__抜粋__:
»»

二十代ということ-1- 〜21歳から、22歳へ。〜


久しぶりに、ちょっと真面目なシリーズを投稿します。

昨日夜にいわゆる学生時代からの友人に会って食事をした時に、例によってもう30だねみたいな話をしたわけです。その時いた三人の中では僕だけが先に今年で30歳を迎えます。

その時に、近々20代を振り返る長編を書くよと半ば冗談で宣言しました。なんらかの形で振り返りの文章を書こうとは決めていたのですが、いざ書こうとするとどこから手をつけていいのかわからないな、と方策を練っていたところでもありました。そんな矢先にそんな話になったものだから、じゃあまず手を動かしてみようと昨日の今日ですが導入の投稿を試みたという事情です。


できれば読んでもらいたいと願う第一の対象は、後輩の、特に今21歳前後の年齢の方です。これはいつも変わりません。

次に、学生時代をともに過ごして一緒に大人になってきたみんなです。リアルタイムで以下の文章を読んでいてくれていた人のなかで、少しくらいは記憶に残っているという人もひょっとすればいるかもしれません。

««

__行の一覧__:
»»

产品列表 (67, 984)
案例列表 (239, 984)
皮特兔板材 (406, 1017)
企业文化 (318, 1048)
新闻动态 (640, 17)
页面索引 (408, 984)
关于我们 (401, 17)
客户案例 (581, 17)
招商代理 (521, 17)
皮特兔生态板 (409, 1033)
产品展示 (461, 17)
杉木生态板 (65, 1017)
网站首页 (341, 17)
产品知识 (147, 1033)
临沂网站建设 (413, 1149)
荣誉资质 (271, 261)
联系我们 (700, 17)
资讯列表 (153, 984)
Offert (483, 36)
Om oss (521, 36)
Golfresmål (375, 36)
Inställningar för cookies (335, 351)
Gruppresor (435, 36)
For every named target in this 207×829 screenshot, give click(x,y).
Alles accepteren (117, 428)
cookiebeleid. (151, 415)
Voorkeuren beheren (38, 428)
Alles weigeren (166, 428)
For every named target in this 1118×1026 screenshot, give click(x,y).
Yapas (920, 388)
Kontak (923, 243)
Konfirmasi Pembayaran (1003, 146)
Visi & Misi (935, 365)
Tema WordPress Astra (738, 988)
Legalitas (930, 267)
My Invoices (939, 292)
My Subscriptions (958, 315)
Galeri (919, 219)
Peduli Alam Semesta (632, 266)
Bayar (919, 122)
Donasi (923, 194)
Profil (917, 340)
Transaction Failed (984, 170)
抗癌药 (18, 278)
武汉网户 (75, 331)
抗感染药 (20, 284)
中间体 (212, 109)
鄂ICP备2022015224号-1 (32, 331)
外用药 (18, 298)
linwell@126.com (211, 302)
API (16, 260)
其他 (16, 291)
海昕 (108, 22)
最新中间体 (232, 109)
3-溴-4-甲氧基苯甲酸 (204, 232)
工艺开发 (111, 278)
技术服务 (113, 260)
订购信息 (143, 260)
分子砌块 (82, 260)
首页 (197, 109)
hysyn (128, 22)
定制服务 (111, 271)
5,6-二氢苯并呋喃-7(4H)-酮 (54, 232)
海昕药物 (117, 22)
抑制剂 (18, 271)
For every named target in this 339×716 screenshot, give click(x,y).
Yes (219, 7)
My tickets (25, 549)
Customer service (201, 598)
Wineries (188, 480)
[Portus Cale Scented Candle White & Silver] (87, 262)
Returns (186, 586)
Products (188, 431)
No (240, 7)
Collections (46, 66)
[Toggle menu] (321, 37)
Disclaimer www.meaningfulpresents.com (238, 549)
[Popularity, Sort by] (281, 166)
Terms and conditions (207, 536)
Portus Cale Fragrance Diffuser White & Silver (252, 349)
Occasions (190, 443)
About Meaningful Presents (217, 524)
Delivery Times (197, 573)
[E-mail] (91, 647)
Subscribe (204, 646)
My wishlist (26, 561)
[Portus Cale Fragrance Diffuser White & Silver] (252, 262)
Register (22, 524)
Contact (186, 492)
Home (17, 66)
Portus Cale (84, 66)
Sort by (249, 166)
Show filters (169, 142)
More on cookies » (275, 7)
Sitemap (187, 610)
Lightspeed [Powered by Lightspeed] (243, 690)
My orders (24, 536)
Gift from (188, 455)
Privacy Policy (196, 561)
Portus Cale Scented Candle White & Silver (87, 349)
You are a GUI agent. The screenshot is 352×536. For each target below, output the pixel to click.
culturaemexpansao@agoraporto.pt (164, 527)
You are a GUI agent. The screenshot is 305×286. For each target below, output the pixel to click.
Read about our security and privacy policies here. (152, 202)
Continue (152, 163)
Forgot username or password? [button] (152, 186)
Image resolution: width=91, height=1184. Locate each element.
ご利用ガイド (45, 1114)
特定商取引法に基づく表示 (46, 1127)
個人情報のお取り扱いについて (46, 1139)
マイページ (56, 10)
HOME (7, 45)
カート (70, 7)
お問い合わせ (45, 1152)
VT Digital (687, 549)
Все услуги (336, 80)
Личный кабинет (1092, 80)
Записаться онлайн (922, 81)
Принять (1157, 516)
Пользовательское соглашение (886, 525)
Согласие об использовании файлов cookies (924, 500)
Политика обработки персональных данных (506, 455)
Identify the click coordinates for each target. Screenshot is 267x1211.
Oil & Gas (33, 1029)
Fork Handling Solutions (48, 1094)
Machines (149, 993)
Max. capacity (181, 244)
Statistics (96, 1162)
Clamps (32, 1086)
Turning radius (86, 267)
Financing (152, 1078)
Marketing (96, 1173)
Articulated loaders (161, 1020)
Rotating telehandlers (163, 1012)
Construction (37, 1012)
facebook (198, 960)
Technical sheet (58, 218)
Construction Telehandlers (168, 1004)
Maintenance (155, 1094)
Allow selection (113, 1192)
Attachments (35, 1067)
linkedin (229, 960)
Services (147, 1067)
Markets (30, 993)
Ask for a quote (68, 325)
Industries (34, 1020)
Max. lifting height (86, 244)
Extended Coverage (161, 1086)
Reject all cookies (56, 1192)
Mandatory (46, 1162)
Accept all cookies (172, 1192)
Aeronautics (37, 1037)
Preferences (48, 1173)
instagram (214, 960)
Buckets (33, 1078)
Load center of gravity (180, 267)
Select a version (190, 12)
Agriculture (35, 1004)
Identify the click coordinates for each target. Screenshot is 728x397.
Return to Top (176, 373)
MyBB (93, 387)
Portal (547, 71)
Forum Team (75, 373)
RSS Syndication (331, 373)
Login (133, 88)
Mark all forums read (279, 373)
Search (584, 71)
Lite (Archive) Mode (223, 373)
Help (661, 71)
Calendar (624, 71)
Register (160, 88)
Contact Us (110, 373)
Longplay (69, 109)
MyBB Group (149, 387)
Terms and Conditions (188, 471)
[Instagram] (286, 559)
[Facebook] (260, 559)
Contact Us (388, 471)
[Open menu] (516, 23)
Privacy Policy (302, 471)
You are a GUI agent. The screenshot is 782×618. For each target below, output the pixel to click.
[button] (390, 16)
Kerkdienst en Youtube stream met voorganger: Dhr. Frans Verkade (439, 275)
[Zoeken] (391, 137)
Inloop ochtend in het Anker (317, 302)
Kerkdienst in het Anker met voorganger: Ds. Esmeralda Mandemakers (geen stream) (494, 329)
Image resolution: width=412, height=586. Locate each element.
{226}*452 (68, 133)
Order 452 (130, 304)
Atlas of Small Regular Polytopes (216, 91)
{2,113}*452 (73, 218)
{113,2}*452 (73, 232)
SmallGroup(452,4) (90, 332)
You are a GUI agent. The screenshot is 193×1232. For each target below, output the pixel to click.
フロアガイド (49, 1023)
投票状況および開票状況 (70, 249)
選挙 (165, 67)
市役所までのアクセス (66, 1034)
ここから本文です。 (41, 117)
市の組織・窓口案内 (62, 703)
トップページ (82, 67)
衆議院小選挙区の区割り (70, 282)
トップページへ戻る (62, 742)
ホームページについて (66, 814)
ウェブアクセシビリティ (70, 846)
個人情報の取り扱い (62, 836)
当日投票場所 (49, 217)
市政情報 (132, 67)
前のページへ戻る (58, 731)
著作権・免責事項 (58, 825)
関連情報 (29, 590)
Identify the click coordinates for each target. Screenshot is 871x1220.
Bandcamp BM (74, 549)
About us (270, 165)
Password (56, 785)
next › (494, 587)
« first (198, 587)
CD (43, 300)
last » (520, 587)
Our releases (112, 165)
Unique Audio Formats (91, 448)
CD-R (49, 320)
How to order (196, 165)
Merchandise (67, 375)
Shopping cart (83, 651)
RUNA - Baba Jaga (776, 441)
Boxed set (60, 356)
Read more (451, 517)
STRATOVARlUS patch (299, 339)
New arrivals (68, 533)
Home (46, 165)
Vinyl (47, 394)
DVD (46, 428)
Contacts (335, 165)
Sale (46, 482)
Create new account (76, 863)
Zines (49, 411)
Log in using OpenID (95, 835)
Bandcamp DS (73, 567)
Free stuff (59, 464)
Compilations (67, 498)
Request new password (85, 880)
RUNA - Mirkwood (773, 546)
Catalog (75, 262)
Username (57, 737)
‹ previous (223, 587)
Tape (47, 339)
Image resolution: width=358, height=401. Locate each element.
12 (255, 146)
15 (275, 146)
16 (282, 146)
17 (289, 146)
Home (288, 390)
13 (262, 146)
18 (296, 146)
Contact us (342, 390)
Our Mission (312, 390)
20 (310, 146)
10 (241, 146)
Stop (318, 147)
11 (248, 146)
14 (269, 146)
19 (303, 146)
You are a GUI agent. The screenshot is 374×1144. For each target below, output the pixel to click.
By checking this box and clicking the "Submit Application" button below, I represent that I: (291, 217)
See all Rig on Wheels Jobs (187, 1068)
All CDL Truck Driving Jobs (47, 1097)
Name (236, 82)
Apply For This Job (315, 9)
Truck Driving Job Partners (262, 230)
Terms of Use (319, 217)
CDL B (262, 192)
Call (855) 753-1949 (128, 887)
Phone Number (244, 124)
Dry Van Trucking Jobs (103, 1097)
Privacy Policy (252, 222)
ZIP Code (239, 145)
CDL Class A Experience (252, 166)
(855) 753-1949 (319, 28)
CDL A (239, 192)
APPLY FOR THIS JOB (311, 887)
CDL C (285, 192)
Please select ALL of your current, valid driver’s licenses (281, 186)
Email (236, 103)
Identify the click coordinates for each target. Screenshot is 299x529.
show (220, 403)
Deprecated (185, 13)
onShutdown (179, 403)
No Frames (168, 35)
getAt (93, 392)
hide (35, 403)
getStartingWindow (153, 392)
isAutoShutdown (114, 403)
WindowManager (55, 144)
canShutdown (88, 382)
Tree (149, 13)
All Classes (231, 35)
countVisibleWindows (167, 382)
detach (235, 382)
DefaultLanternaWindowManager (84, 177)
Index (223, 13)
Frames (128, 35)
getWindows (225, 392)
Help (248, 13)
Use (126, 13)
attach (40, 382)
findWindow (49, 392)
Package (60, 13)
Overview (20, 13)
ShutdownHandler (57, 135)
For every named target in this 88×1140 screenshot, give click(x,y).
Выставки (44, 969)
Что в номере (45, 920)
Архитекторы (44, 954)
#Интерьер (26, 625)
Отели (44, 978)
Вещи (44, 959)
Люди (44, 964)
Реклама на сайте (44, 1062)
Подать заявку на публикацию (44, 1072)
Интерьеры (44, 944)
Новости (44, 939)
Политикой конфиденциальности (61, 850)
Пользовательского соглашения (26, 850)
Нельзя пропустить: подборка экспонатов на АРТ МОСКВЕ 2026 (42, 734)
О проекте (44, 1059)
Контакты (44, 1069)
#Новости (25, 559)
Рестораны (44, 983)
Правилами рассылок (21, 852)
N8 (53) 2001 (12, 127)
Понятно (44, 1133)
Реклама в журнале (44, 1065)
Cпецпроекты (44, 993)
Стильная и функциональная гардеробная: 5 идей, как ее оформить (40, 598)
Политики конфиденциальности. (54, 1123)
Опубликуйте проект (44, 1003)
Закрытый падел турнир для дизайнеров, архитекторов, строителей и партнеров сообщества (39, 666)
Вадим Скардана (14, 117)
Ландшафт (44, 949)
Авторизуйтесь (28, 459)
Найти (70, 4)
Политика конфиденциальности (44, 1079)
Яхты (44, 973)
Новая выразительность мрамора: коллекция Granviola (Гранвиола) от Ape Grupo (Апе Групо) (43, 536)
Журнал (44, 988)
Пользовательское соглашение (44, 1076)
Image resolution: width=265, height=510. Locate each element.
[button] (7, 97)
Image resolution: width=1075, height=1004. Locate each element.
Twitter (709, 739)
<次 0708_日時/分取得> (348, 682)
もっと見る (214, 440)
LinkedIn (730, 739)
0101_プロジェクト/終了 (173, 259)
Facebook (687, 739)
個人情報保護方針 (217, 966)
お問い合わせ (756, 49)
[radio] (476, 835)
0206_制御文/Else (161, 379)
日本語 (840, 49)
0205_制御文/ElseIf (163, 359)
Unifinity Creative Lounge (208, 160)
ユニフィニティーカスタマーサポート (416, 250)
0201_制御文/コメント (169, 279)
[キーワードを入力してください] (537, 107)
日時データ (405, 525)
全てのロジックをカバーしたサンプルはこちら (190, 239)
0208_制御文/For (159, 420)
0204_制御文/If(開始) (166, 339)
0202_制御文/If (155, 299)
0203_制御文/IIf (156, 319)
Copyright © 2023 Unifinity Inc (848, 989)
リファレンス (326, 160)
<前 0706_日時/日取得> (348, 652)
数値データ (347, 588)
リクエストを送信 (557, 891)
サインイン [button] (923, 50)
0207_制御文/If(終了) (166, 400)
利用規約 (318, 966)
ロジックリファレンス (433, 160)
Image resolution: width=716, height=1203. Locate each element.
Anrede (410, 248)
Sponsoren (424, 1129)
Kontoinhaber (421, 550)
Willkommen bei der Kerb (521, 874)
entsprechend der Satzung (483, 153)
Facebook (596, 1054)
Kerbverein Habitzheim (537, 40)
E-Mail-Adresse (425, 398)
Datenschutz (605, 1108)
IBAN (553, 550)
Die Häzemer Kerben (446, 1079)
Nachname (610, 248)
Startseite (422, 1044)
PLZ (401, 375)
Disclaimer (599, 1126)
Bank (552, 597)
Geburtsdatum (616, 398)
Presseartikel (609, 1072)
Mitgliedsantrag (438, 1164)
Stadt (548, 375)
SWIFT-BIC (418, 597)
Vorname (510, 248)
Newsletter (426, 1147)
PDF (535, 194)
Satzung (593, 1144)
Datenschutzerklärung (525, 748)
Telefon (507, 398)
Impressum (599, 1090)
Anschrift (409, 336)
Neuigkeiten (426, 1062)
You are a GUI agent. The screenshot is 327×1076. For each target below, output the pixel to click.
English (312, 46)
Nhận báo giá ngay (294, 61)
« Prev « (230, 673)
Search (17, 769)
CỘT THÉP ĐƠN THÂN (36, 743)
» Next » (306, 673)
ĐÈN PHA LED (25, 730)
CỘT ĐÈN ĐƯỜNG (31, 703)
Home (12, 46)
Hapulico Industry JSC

««

__やること__: 次の(a)〜(c)が抜粋の内容と合っているか、それぞれ「はい」か「いいえ」で答え、決め手になる抜粋の言葉を一字も変えずに引用してください。(a) 食事の場にいた三人のうち、今年最初に30歳になるのは書き手だけだ。(b) 20代を振り返る長編を書くという宣言は、まったくの本気だった。(c) 書き手がいちばん読んでほしいのは、学生時代を一緒に過ごした仲間だ。

__最終回答__:
(a) はい。「その時いた三人の中では僕だけが先に今年で30歳を迎えます。」
(b) いいえ。「近々20代を振り返る長編を書くよと半ば冗談で宣言しました。」
(c) いいえ。「できれば読んでもらいたいと願う第一の対象は、後輩の、特に今21歳前後の年齢の方です。」